Once more Morton rescued a really good bit of evidence by his imperturbable perseverance.
"Wait a bit! Let us see what is coming," he said.
I took no further personal interest in the experiment. Either Morton concluded the name was finished, or there was some confusion in getting the next letters, owing doubtless to my impetuous disgust. Anyway, he went on to say:
"Let us ask where the fellow lives at the present time." This was instantly answered by "Freshwater," and the further information given that he was a widower.
None of us knew any man, married or single, who lived at Freshwater, and the incident was relegated to the limbo of failures.
Several years later, however, my friend did marry a gentleman whose name (a very pretty one) began with the five despised letters, and he was a widower, and had been living in his own house at Freshwater at the time mentioned. She did not meet him until some years after our curious experience.

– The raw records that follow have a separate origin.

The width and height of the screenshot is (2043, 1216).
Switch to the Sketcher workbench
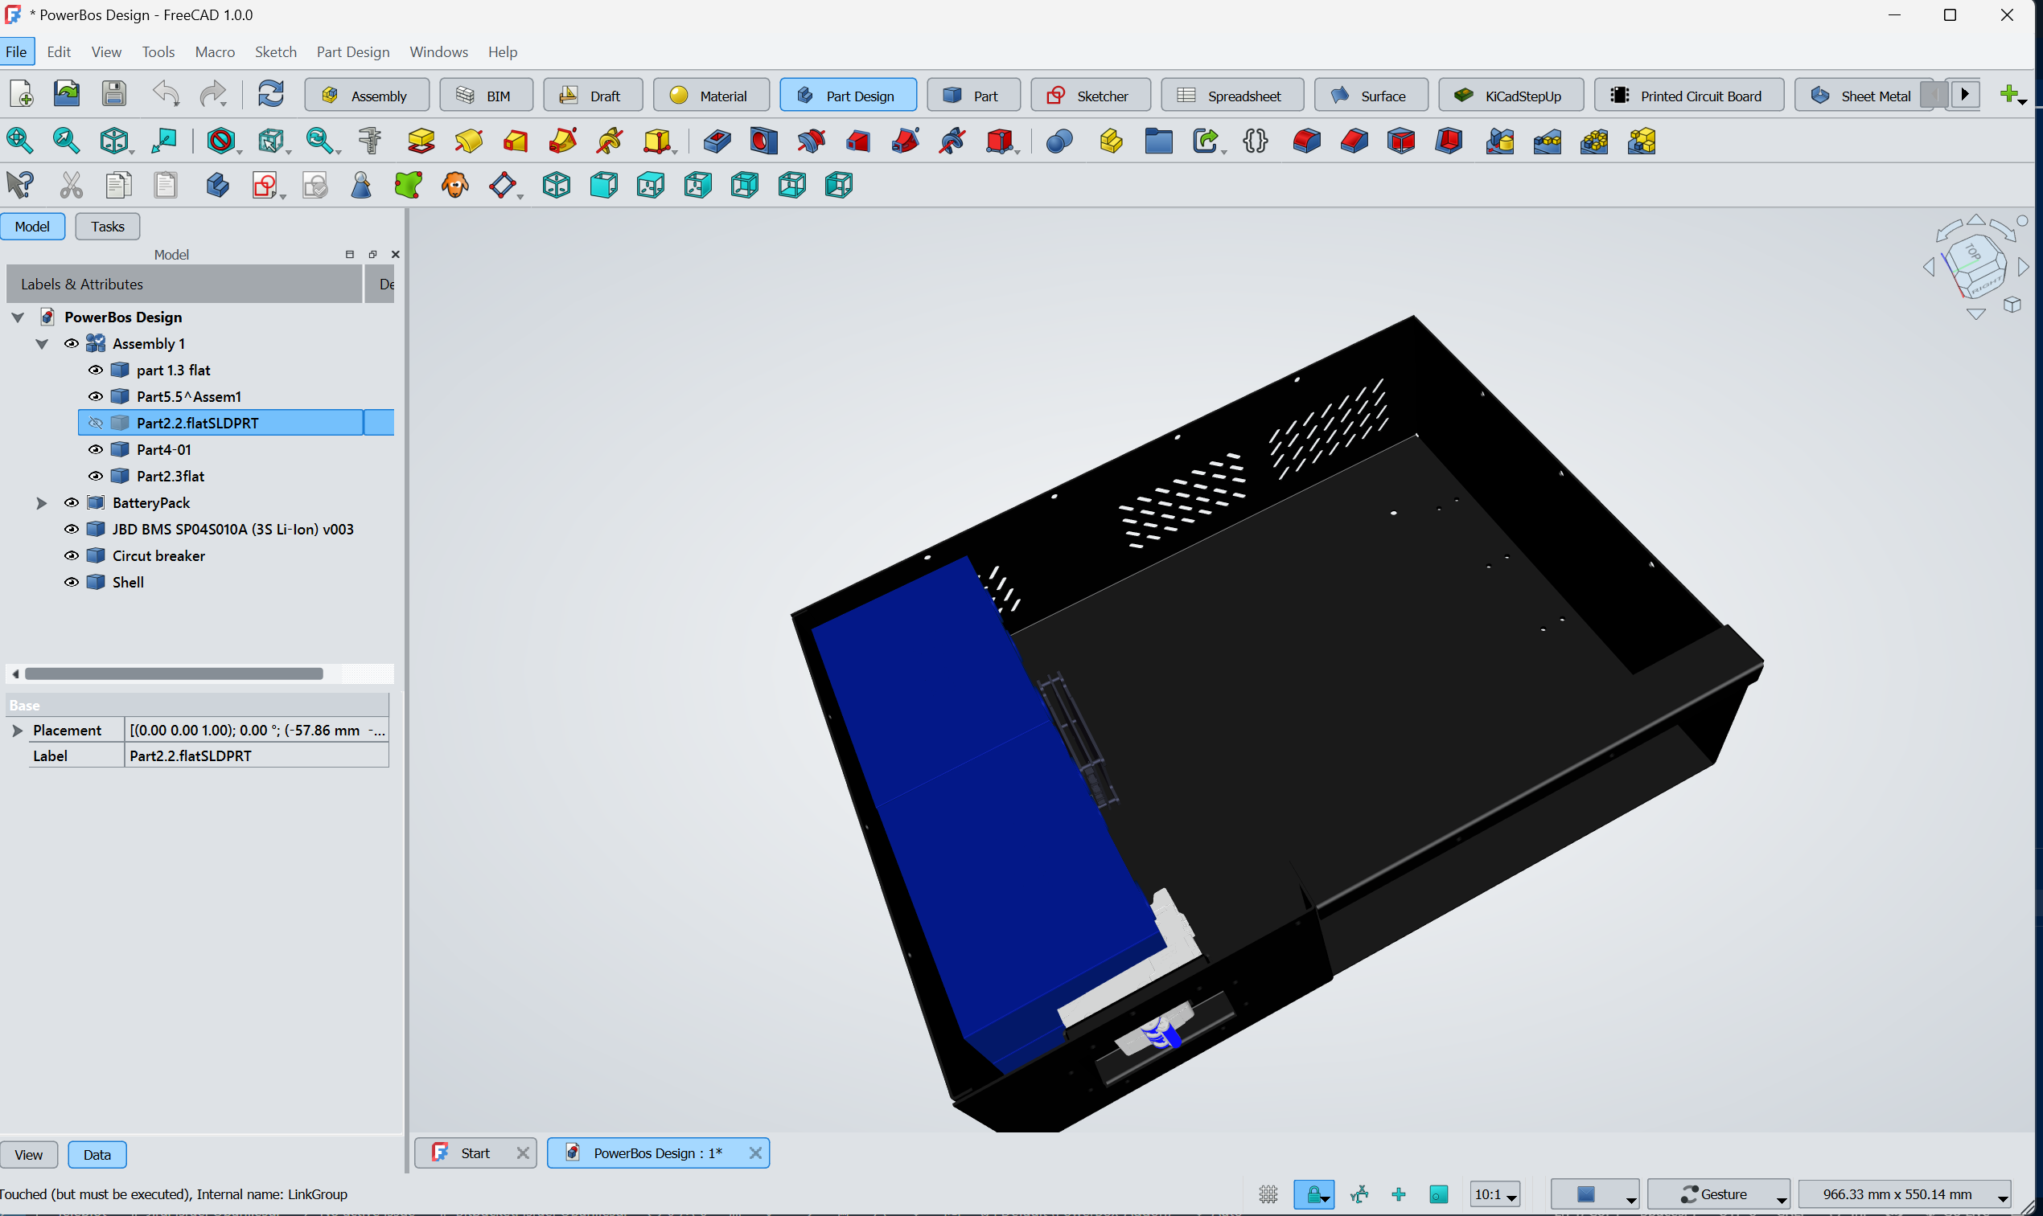coord(1090,96)
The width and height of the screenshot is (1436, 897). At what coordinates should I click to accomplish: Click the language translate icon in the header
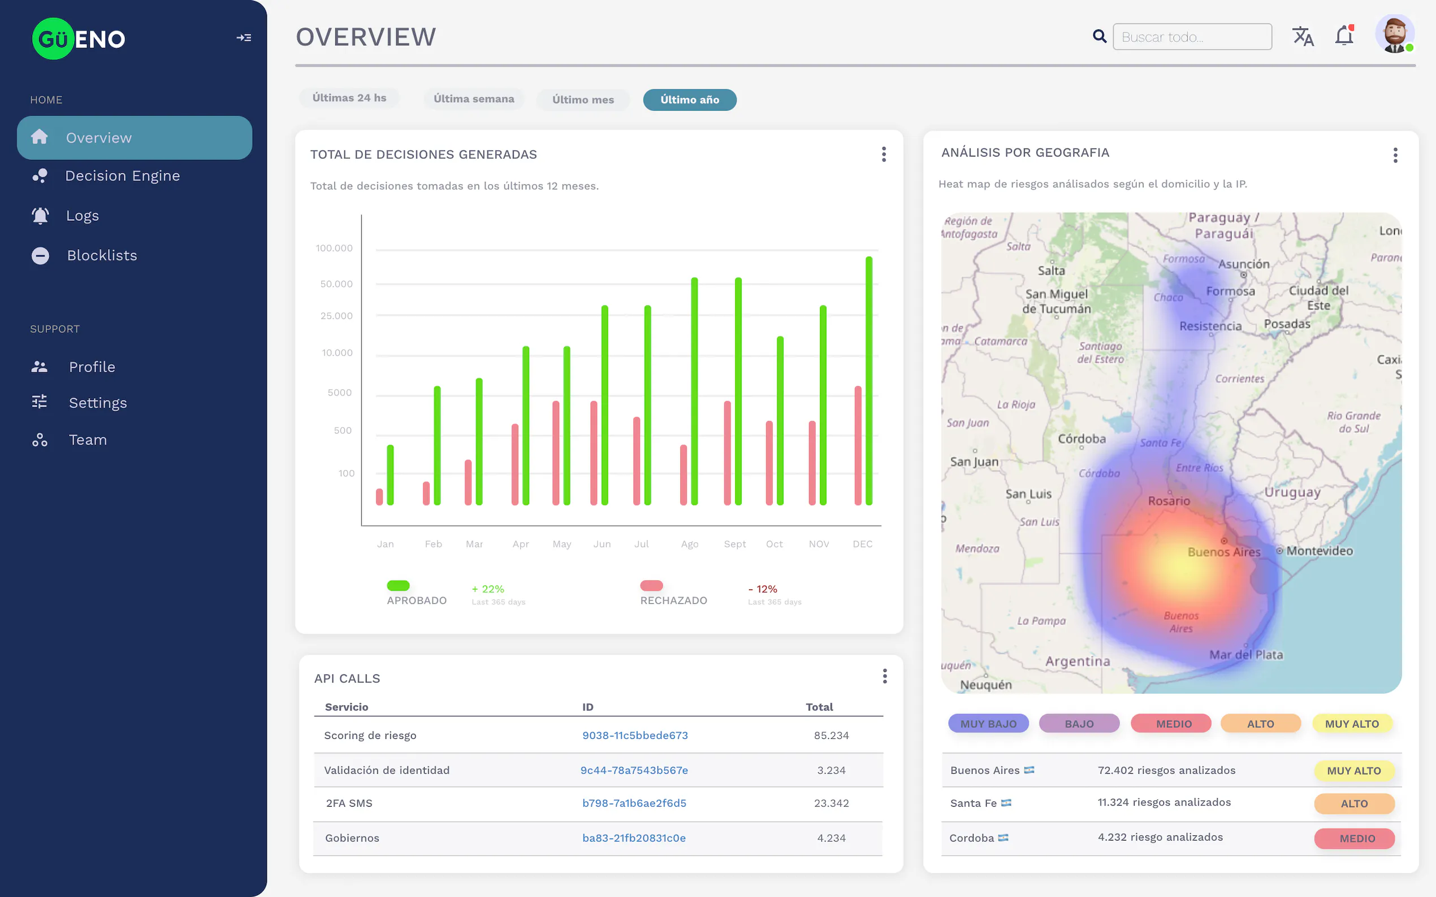(x=1304, y=36)
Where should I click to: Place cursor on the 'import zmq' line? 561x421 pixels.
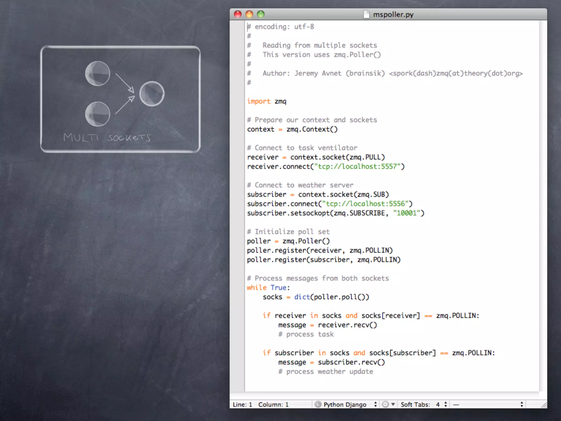pyautogui.click(x=267, y=101)
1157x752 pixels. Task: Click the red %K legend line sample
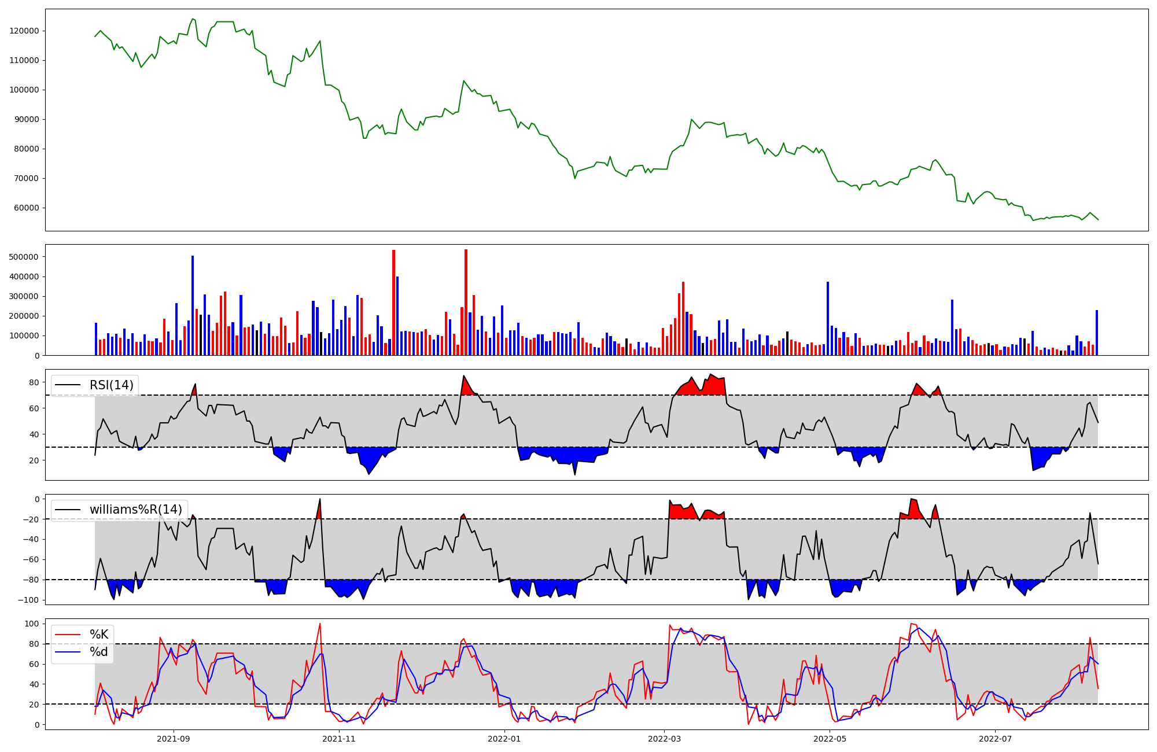(x=68, y=635)
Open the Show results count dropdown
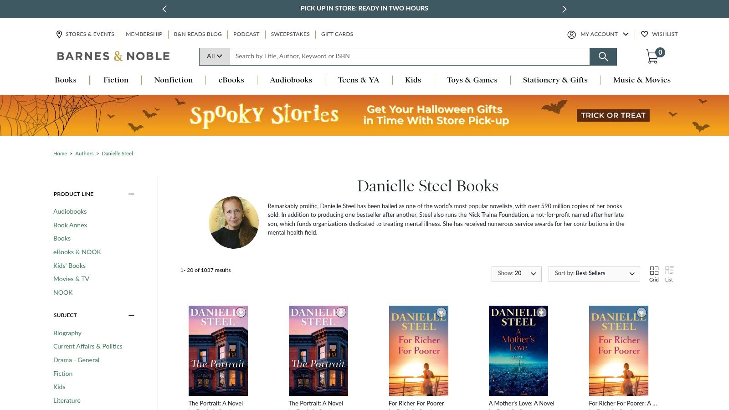The width and height of the screenshot is (729, 410). pyautogui.click(x=516, y=274)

About the same time, but in the south of England, my attention was again drawn to metapsychics by an experience connected with the death of the famous Marquis of Hastings, of horse-racing repute. As a young girl I lived close to the Mote Park at Maidstone, where his sister, the present Lady Romney, was then living as Lady Constance Marsham. The Reverend David Dale Stewart and his wife (he was Vicar of Maidstone, and I made my home with them for some years after leaving school) were friends of hers, and she sometimes came to see them in a friendly way in the morning. On one of these occasions, when Lady Constance had just returned from paying her brother a visit in a small shooting-box in the eastern counties (I think), Mrs Stewart remarked that she was afraid the change had not done Lady Constance much good, as she was looking far from well. In those days Lady Romney was an exceptionally strong and healthy young woman.
She said rather impatiently: "Well, the fact is I did a very stupid thing the other day—I never did such a thing before—I fainted dead away for the first time in my life."
Asked for the reason of this, she told us that she and her husband and Lord and Lady Hastings were dining quietly one evening together, two guests who had been expected not having arrived by the train specified.